Text block:

------------------------------------------------------------

Each city or village that hosts a stage of the Tour de France is proud to be a part of the most prestigious cycling race in the world. Bayonne, a city of 42,000 near the southwest coast of France, will be the finish line for Wednesday's 16th stage (ending at about 1500 UTC).
This is the 100th anniversary of cycling's Tour de France, which this year covers nearly 3,400 kilometers. The first Tour in 1903 covered some 1,150 kilometers less than that.
Sixty cyclists entered that first Tour de France, while 198 riders or 22 teams of nine cyclists each began this year's tour.
One of the two rest days in the 20-stage Tour was on Tuesday. Wednesday's 16th stage, the last one in the mountains, takes the riders 198 kilometers through the Pyrenees from Pau to here in Bayonne. Then it's on to Bordeaux on Thursday.
In the southwestern part of France, Bordeaux has hosted the most stages of the Tour, being the starting or finishing point 77 times. Pau is second is with 57 and Bayonne is third with 31.
Bayonne Tourism spokesperson Christele Cherumberro told VOA Sports that hosting a stage of the Tour helps the city present a good image throughout France as well as the world.

------------------------------------------------------------

Tasks to complete:
(a) Do these statements agree with the Tour de France article? Answer yes or no for each, and quote the deciding words from the article.
(i) Bayonne has about 42,000 residents.
(ii) Sixty cyclists started this year's Tour.
(iii) Wednesday's stage is the last mountain stage.
(b) From the Tour de France article, return the passage that begins with the words containing "This is the" and ends with "third with 31.", copied word for word.
(c) Pick up the Tour de France article after its last sentence and keep writing.
The records below this point have no connection to the Tour de France article.

------------------------------------------------------------

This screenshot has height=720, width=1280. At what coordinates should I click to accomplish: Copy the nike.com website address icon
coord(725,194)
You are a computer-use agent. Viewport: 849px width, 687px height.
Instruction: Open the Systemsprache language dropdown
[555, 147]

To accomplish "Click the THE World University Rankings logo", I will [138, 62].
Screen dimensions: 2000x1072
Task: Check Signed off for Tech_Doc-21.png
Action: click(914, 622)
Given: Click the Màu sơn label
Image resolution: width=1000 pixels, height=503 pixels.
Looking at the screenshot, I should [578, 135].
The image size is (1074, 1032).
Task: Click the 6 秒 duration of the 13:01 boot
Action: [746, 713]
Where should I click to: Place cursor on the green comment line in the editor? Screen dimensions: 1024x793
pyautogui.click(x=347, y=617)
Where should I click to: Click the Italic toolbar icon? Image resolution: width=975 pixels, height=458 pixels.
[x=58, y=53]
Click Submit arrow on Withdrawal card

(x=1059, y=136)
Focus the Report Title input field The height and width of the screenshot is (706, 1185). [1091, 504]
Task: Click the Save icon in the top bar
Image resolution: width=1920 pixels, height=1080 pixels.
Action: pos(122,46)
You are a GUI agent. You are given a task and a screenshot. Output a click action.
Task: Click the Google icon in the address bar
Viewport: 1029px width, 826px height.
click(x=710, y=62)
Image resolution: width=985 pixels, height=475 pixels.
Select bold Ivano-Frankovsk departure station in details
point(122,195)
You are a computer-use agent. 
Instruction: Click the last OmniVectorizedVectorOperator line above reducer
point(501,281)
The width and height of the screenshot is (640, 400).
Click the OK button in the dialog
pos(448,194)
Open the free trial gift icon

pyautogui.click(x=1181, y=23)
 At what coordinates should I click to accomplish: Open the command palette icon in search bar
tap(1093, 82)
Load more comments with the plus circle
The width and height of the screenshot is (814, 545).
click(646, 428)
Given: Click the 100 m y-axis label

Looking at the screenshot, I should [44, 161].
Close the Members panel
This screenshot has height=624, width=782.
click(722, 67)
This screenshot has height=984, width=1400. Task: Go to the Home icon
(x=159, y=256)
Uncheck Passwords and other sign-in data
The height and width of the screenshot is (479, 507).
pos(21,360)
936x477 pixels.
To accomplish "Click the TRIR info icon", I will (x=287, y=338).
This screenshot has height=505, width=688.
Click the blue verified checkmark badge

------------------------------------------------------------

Activity answers:
(a)
(i) Yes: "Bayonne, a city of 42,000 near the southwest coast of France"
(ii) No: "Sixty cyclists entered that first Tour de France, while 198 riders or 22 teams of nine cyclists each began this year's tour."
(iii) Yes: "Wednesday's 16th stage, the last one in the mountains"

(b)
This is the 100th anniversary of cycling's Tour de France, which this year covers nearly 3,400 kilometers. The first Tour in 1903 covered some 1,150 kilometers less than that.
Sixty cyclists entered that first Tour de France, while 198 riders or 22 teams of nine cyclists each began this year's tour.
One of the two rest days in the 20-stage Tour was on Tuesday. Wednesday's 16th stage, the last one in the mountains, takes the riders 198 kilometers through the Pyrenees from Pau to here in Bayonne. Then it's on to Bordeaux on Thursday.
In the southwestern part of France, Bordeaux has hosted the most stages of the Tour, being the starting or finishing point 77 times. Pau is second is with 57 and Bayonne is third with 31.

(c)
It takes weeks of preparation and many residents help with the planning and race course management. Tour de France officials decide the route the cyclists will take into town and where they will stay. Cherumberro said the tourism office helps assist the riders' families.
Bayonne has a special exhibition in its tourism office for this year's Tour de France, with one of the bicycles and a number of autographed jerseys used by Miguel Indurain of Spain during his five straight victories in the 1990s. There are also a number of photos from his victorious run.
Indurain is from Pamplona, Spain, which is about 140 kilometers from here, and Cherumberro says Bayonne calls it the city's twin town.
Despite that, she believes many cycling fans here are pulling for American Lance Armstrong, a cancer survivor, to tie Indurain's record. The 16th stage ending on a street 200 meters from the tourism office will likely provide a clear indication of whether Armstrong has a good chance.